BOLOGNA - Ha ucciso la madre 88enne sparandole con la pistola che deteneva legalmente e poi ha rivolto l'arma verso di sé, togliendosi la vita. Questa l'ipotesi, di omicidio-suicidio, su cui indagano i Carabinieri di Bologna, dopo che questa mattina due corpi senza vita sono stati trovati in una casa in località Lama di Reno, nel Comune di Marzabotto, sull'Appennino bolognese. Clara Comellini e Roberto Rizzi (57 anni) le identità dei corpi ritrovati.
A scoprire i due cadaveri è stato un conoscente del 57enne, che questa mattina molto presto era con l'amico a casa dell'anziana per tagliare della legna in cortile. Il conoscente si e' poi allontanato per delle commissioni e quando e' tornato, intorno alle 9.30, ha trovato i due corpi esanimi in casa. Immediata la chiamata ai Carabinieri che stanno facendo i primi rilievi.

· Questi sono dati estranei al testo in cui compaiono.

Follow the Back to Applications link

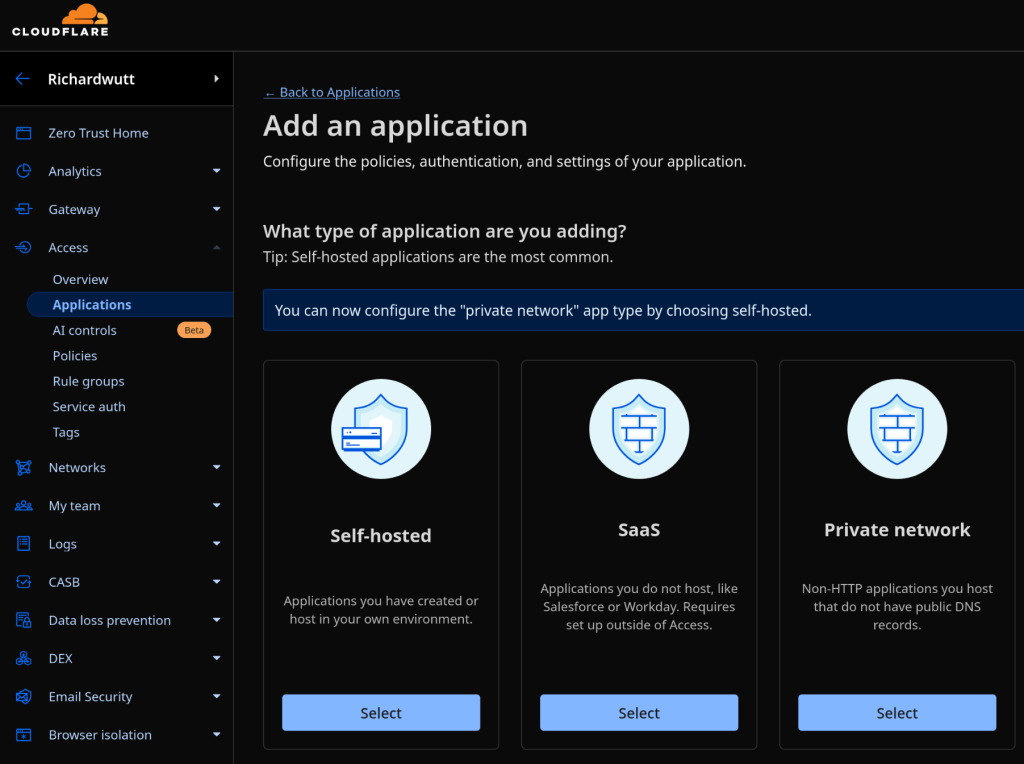point(331,92)
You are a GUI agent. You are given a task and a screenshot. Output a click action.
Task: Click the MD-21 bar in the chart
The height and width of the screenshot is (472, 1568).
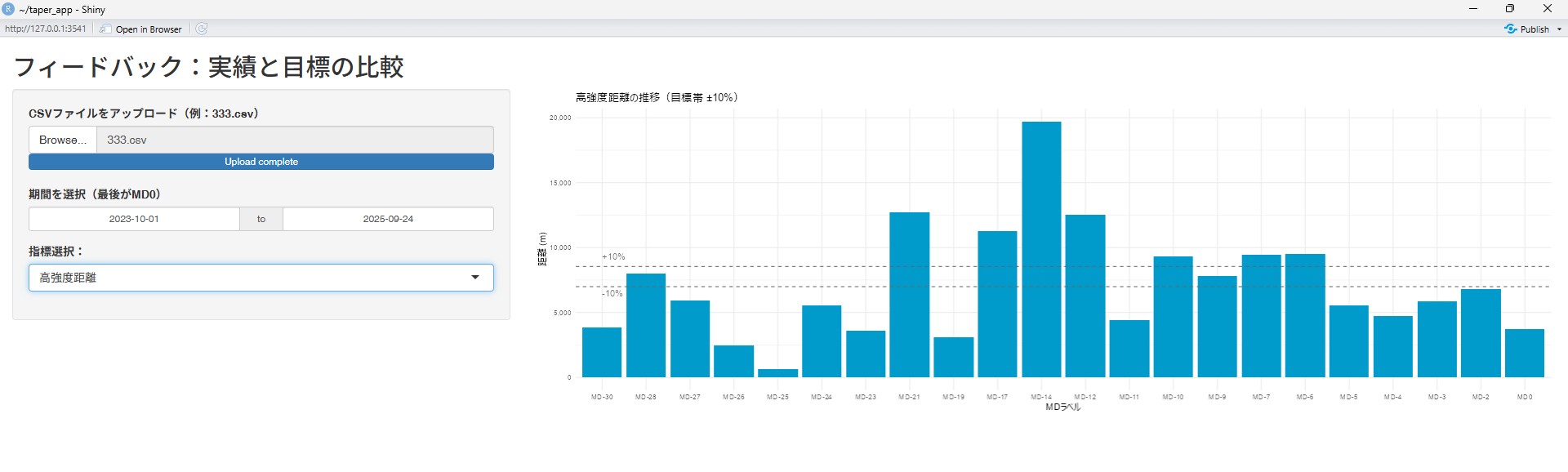pos(909,294)
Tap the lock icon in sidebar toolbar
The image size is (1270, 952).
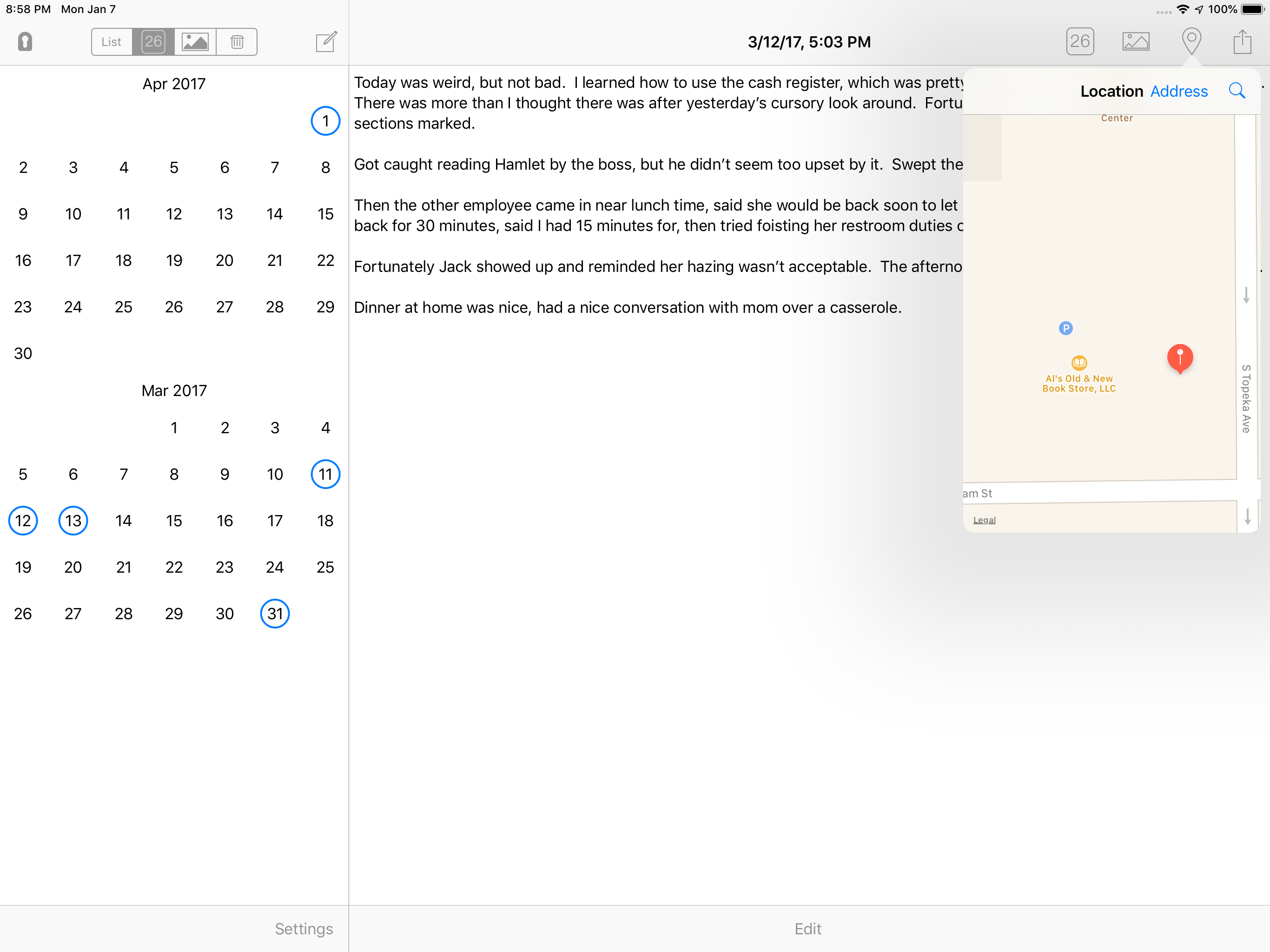[25, 41]
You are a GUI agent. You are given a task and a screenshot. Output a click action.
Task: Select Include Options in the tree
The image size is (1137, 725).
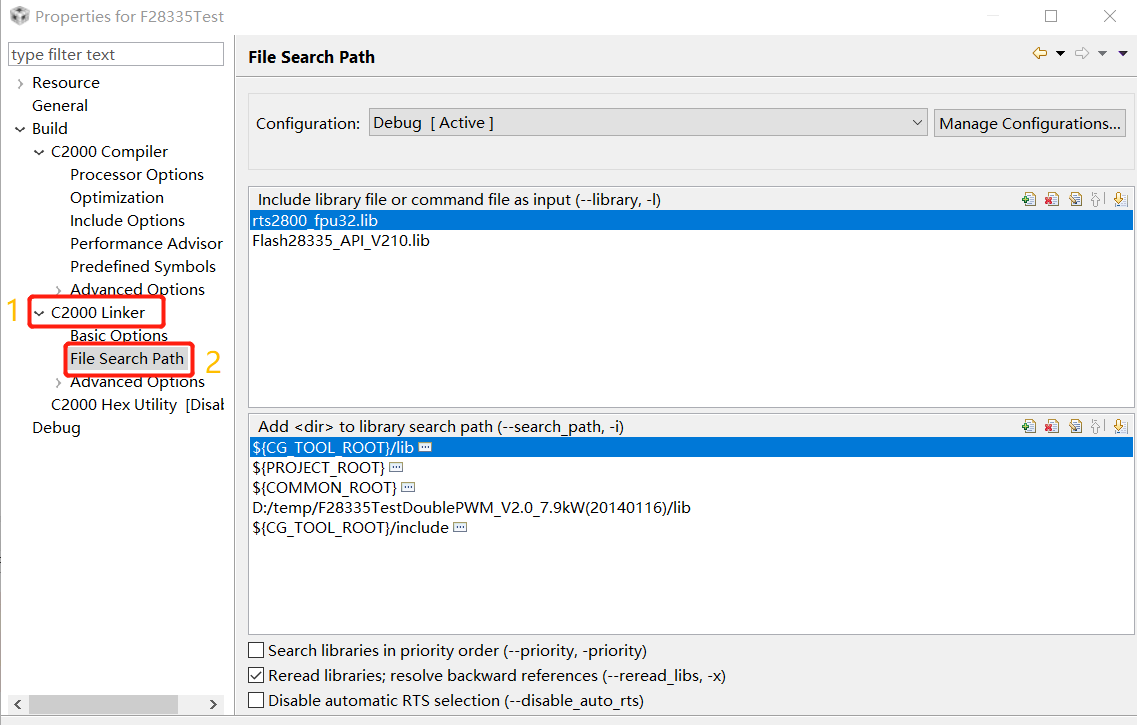tap(127, 221)
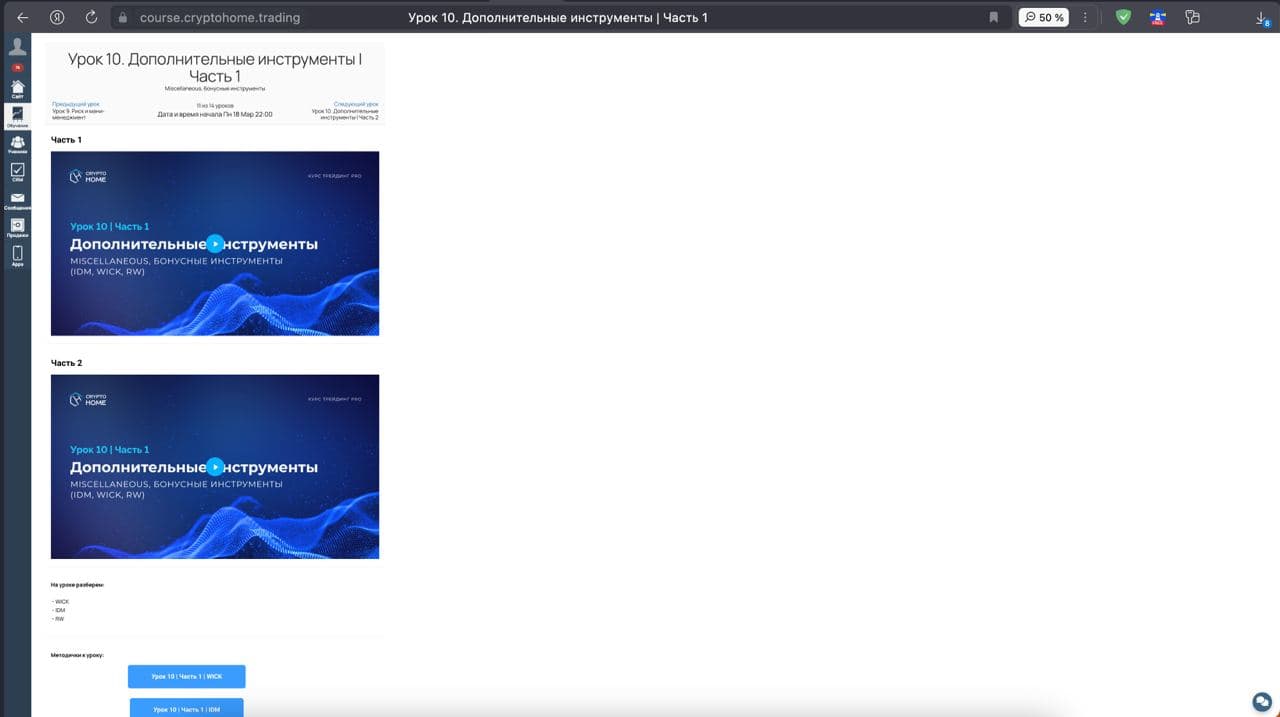The height and width of the screenshot is (717, 1280).
Task: Open the Сайт home icon in sidebar
Action: [17, 87]
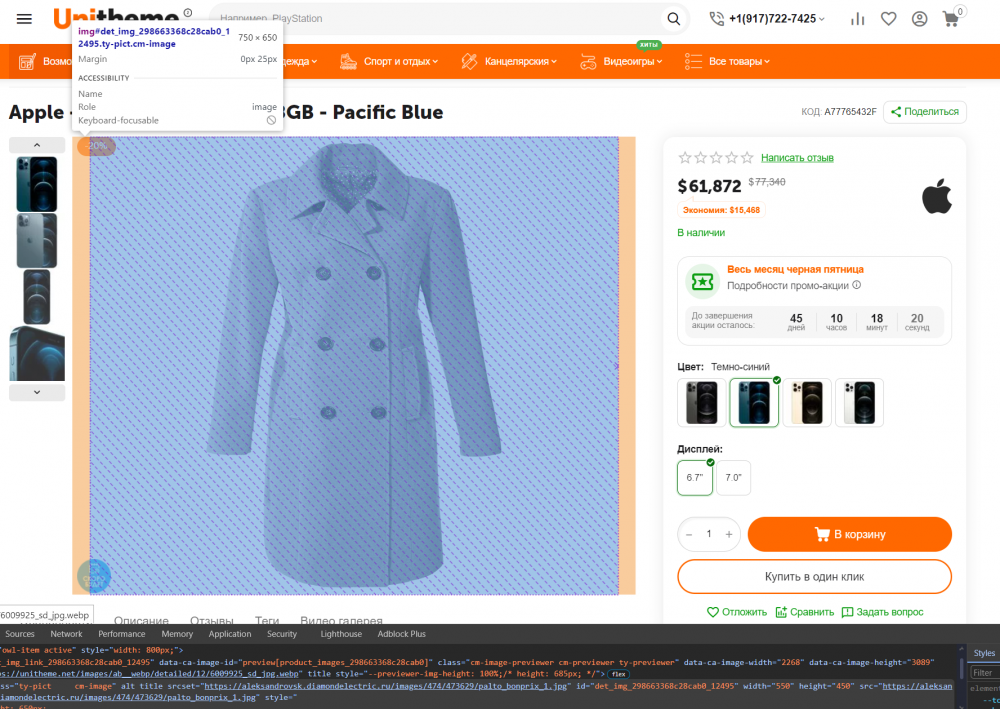1000x709 pixels.
Task: Open the hamburger menu
Action: [24, 19]
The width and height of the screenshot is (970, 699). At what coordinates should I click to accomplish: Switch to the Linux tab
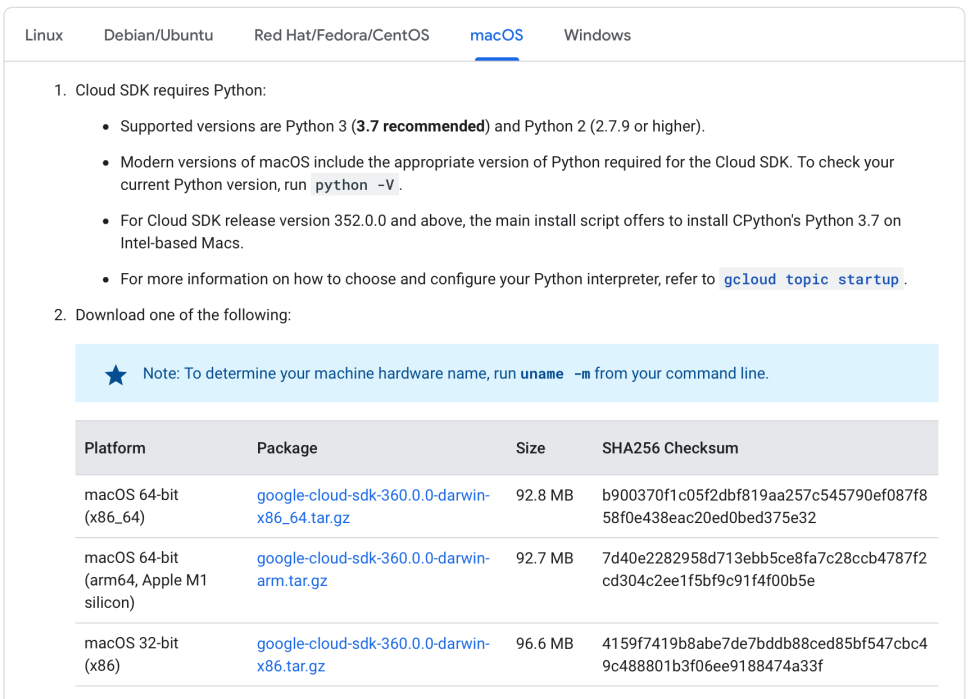point(44,35)
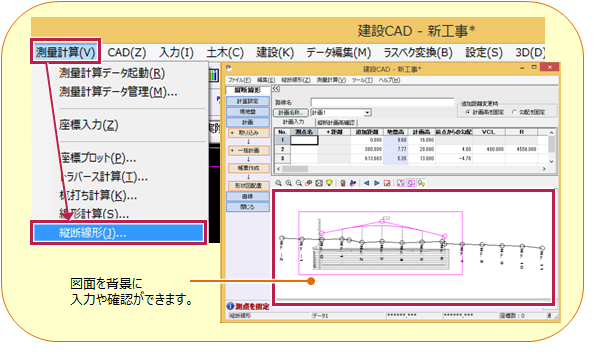Screen dimensions: 593x360
Task: Click the table's horizontal scrollbar thumb
Action: [x=295, y=169]
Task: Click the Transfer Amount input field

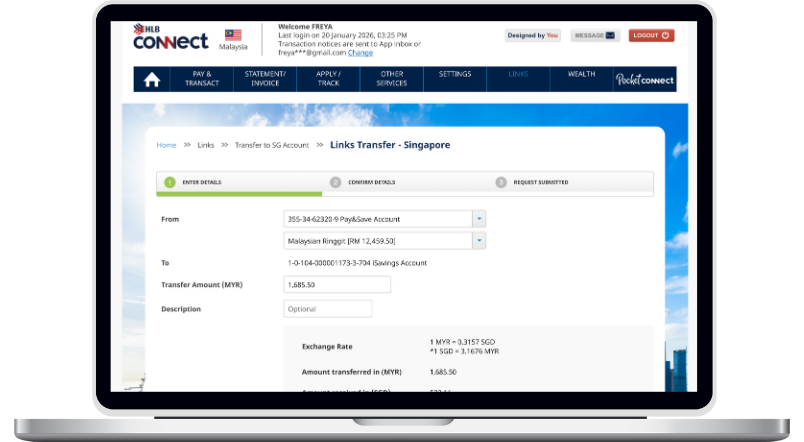Action: point(337,285)
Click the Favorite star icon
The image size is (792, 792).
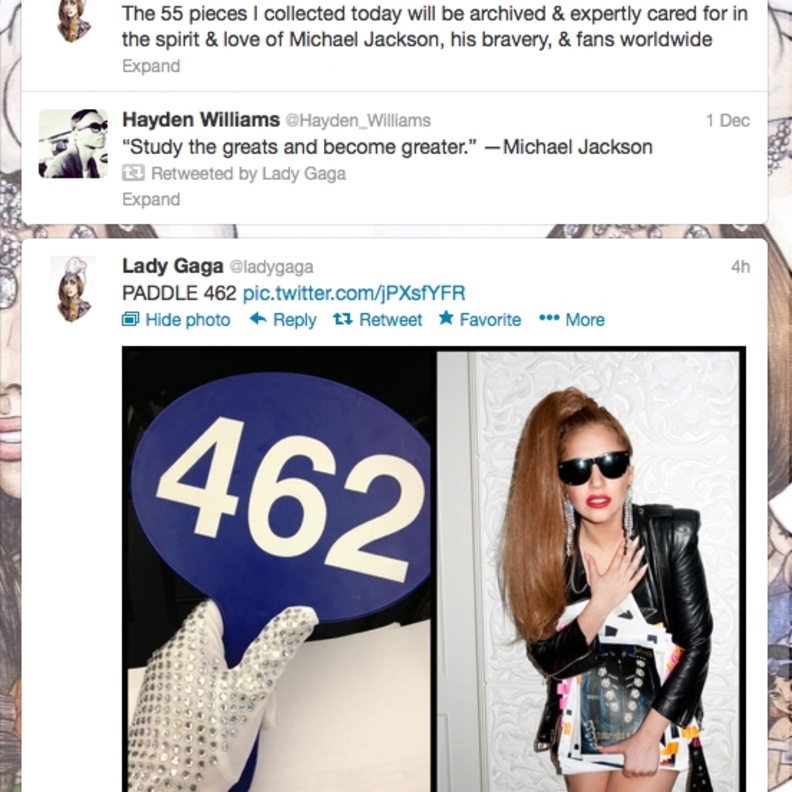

La donna, nata a Sasso Marconi e residente a Marzabotto, aveva alcuni problemi di salute dovuti anche all'avanzata età. Non è escluso che l'omicidio-suicidio possa essere maturato per pro, blemi di gestione nell'assistenza dell'anziana. Non risulta che l'uomo, nato a Bologna e residente a Castel di Casio avesse particolari problemi economici, ma le indagini sono tuttora in corso. Probabile che all'origine della tragedia una depressione non curata. L'uomo, secondo quanto trapelato, avrebbe confidato all'amico di star attraversando un brutto periodo e di sentirsi depresso. Nella casa di Marzabotto sono intervenuti i carabinieri della stazione locale, del nucleo Operativo di Vergato e del Sis (Sezione investigazioni scientifiche), oltre al pm di turno Enrico Cieri.